Review: Depraved Views Modern Society Through the Lens of Frankenstein
For much of Depraved, Fessenden’s focal point is essentially the monster’s brain, which starts in the body of a man named Alex (Owen Campbell) before being unceremoniously transplanted to its final container in Adam, whose ghastly scars and stitches betray his unnatural heritage. Aside from vestigial flashes of his former life, Adam is a vessel to be filled with the perspectives of those around him. Fessenden devotes long stretches of the film to that learning process, an enthralling canvas for his usual bag of editing tricks.
As Adam’s brain develops and reconfigures, the screen is covered in green blots, time-lapse constructions, hyperactive movements, montages, and other music video-esque trappings that somehow are never incongruously showy so much as a mesmerizing fit for the material. In Wendigo, such flourishes followed the film’s spiral of supernatural unease, and in Depraved they give Adam’s learning process an odd, hypnotic beauty. Fessenden imposes brain scans and firing synapses over the screen as characters’ voices echo for an effect that compares these parts of the human body to the fingers of tree branches or the forks in a peaceful forest creek. Adam’s thoughts and feelings are natural, even if his existence is not.
His hair grows, his speech patterns diversify, he reads, and we learn what Henry deems important by what he teaches Adam as foundational, or what he doesn’t teach him at all. “Gravity is your friend,” one lesson goes, and then Henry drops a bouncy ball. Adam may not learn how to shake hands until he meets Polidori, but he learns how to play ping pong. In his loneliness, Henry has built himself a buddy, albeit one he may control and whose interests he may dictate. When he teaches Adam about music, he mentions Bach and Beethoven because they’re important, but you sense him skipping to the important stuff, to the music he personally likes. He’s the date who invites you over to tell you about his record collection.
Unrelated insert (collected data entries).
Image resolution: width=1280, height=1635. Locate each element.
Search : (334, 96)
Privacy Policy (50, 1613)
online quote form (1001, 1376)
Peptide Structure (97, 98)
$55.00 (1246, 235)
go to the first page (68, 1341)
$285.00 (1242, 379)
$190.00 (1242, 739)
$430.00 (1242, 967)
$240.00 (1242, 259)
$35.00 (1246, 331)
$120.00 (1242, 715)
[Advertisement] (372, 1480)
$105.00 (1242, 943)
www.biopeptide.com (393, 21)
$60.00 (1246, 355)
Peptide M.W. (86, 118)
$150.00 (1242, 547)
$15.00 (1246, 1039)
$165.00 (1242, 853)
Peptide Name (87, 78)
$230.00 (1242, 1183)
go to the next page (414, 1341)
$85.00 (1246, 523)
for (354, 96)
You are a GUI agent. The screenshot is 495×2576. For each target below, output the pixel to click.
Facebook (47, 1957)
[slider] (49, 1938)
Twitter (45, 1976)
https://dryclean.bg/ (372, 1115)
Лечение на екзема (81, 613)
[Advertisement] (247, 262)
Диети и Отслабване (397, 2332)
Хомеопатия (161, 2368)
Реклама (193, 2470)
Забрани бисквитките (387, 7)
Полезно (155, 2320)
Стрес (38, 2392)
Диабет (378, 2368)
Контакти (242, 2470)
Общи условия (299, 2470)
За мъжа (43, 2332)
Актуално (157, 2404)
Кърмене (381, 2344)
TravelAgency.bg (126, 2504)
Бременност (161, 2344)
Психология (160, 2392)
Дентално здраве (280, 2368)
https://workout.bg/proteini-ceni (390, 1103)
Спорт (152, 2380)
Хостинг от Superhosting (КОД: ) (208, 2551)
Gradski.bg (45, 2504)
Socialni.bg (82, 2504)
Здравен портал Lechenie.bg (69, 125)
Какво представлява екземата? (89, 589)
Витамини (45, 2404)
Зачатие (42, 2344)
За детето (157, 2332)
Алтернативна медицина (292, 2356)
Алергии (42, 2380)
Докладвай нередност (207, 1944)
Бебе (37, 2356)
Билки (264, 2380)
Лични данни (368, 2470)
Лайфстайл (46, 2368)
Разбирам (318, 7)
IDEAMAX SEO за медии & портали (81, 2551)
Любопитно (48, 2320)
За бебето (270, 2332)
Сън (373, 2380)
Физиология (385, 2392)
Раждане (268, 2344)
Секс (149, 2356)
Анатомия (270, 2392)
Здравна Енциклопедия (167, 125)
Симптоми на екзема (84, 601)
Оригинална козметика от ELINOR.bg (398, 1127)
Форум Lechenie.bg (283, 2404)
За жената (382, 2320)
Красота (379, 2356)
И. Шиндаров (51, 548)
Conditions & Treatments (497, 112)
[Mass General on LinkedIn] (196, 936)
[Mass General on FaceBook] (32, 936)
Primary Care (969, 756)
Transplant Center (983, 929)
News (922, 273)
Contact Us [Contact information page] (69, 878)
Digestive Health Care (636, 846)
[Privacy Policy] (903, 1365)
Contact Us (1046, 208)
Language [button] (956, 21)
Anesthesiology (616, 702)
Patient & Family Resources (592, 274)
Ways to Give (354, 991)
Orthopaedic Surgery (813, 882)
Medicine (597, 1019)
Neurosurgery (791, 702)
At the museum, Polidori and Adam linger on a self-portrait of Vincent van Gogh, noting the similarity between the painter’s ear and Adam’s, which is discolored and conspicuously sewn on. But Van Gogh cut off his own ear; no one cut it off for him. So who’s the artist in this relationship? Is it Adam or Henry or Polidori, who supplies the body parts and the money and is named for John William Polidori, the writer who both played a small role in the creation of Mary Shelley’s Frankenstein and himself penned “The Vampyre,” one of the first vampire stories? With bad blonde hair and names for strippers including “Melania” and “Stormy,” Fessenden paints him as a Trump-like figure, a talentless bloodsucker.
The comparison is far from graceful. Though Fessenden’s films leave no mistake as to what they’re about, the characters of Depraved feel overly prone to calling out the obvious, ensuring that each name-drop and reference is processed appropriately by the audience. But if, as in the somewhat baggy final 30 minutes, the film’s thematic reach exceeds its grasp, it remains firmly focused on its thesis of Frankenstein as a lens for examining modern society. Throughout Depraved, Fessenden catalogues what personalities and power dynamics have shifted and what hasn’t changed at all. The filmmaker diagnoses the rot of our era through these solipsistic men that pour their prejudices and their insecurities into Adam, an open book eventually read back to its authors with a violence they cultivated themselves.